Penrose avoids making formal recommendations in this area. Very much to his credit (in my view). he states that the UK should, when deciding whether to subsidise particular industries or not, clearly say “Not”. But he then frets over the inherent contradictions of having a competition and regulatory regime open to all, and the idea that the UK should be subsidising its companies to enable them to compete more effectively abroad. This contradiction is embodied in the following sentence:
“So Ministers should develop new options on how to prevent fast-growing UK-based firms in fast-growing UK based sectors…..from being poached offshore for non-commercial reasons, without damaging our attractiveness for FDI by creating disproportionate political risks at the same time” (See pg 56)

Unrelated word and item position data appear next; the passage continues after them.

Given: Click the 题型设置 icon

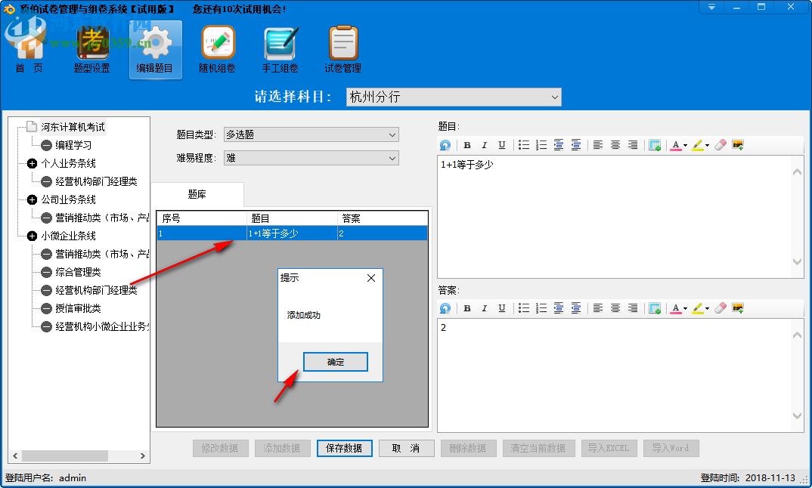Looking at the screenshot, I should 93,49.
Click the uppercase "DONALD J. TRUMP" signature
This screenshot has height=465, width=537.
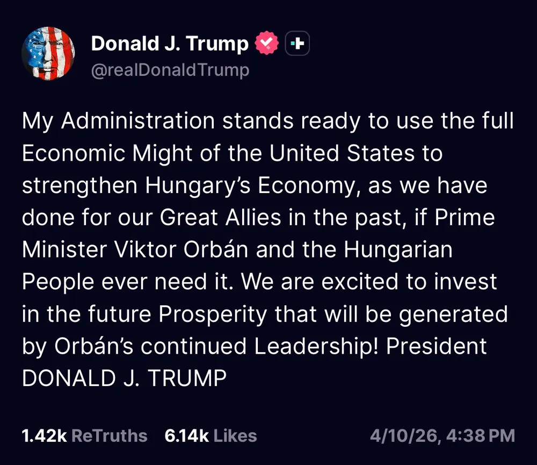(124, 378)
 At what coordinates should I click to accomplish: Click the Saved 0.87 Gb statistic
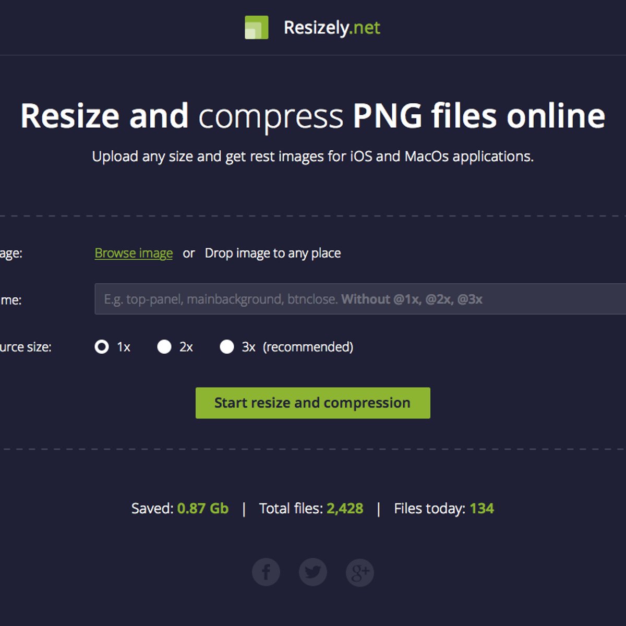point(180,509)
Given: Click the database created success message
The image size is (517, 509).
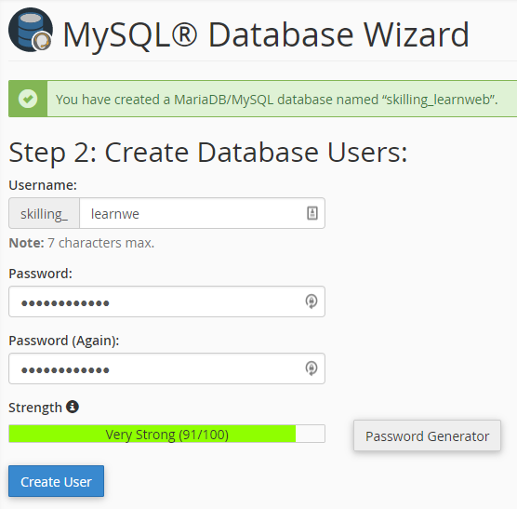Looking at the screenshot, I should click(x=276, y=100).
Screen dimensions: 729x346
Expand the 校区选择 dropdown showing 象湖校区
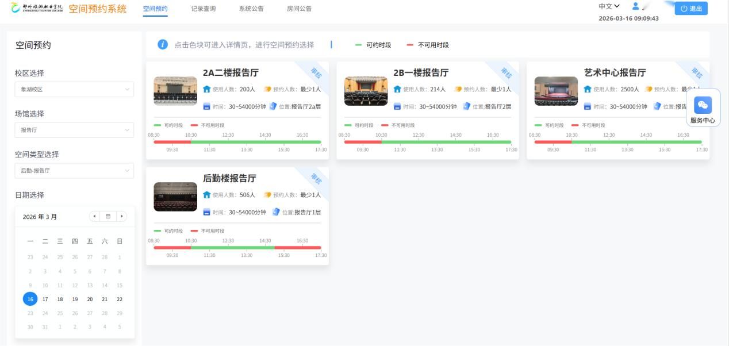coord(74,90)
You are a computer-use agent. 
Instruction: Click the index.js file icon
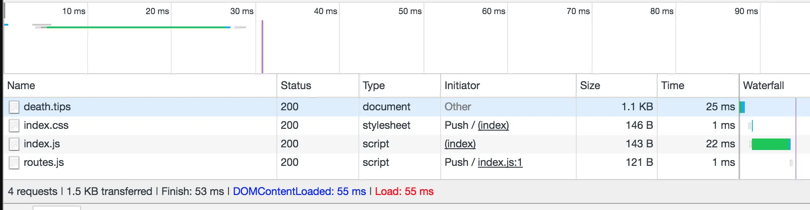click(x=14, y=144)
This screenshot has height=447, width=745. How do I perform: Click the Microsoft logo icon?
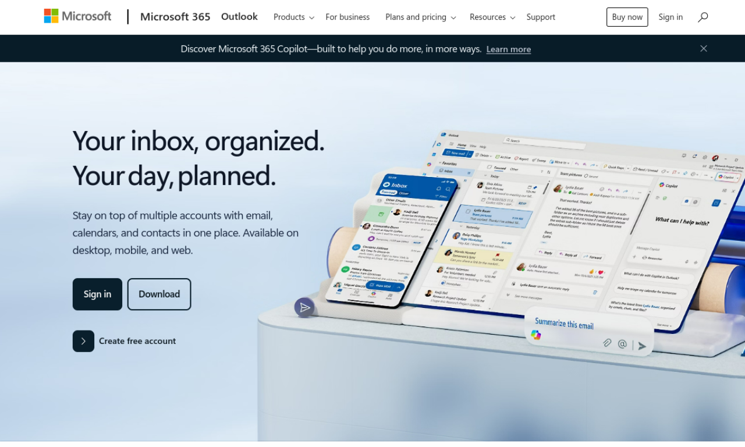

It is hard to see this as anything other than an example of the kind of Mercantilist thinking that flourished in the early Modern age (and still bedevils discourse today). It illustrates the issues people have with free and open trade: you always want investment from other countries but rarely do you want your firms to invest in theirs.
Conclusion
Despite my occasional outbursts of negativity, I very much welcome this report. It is, after all, far easier to criticise than to try to create, and Penrose sincerely wants to improve the current system to benefit all consumers. But I worry that the sheer profusion of recommendations and the desire to solve so many problems at once will increase the probability that this report will gather dust on a (virtual) shelf. A focus on a smaller number of proposals along with more detail as to how they might be implemented might have been more effective in achieving tangible changes. In particular, I worry that the obvious and necessary change to the CMA’s consumer powers may not happen. But I hope I am wrong. And in finishing, I do want to applaud John Penrose for his enthusiasm and generosity with his time and thinking in this area. Unlike Athena, it may not spring perfectly-formed from its father’s head, but it may have enough of her wisdom as to ensure those who read it benefit from the experience.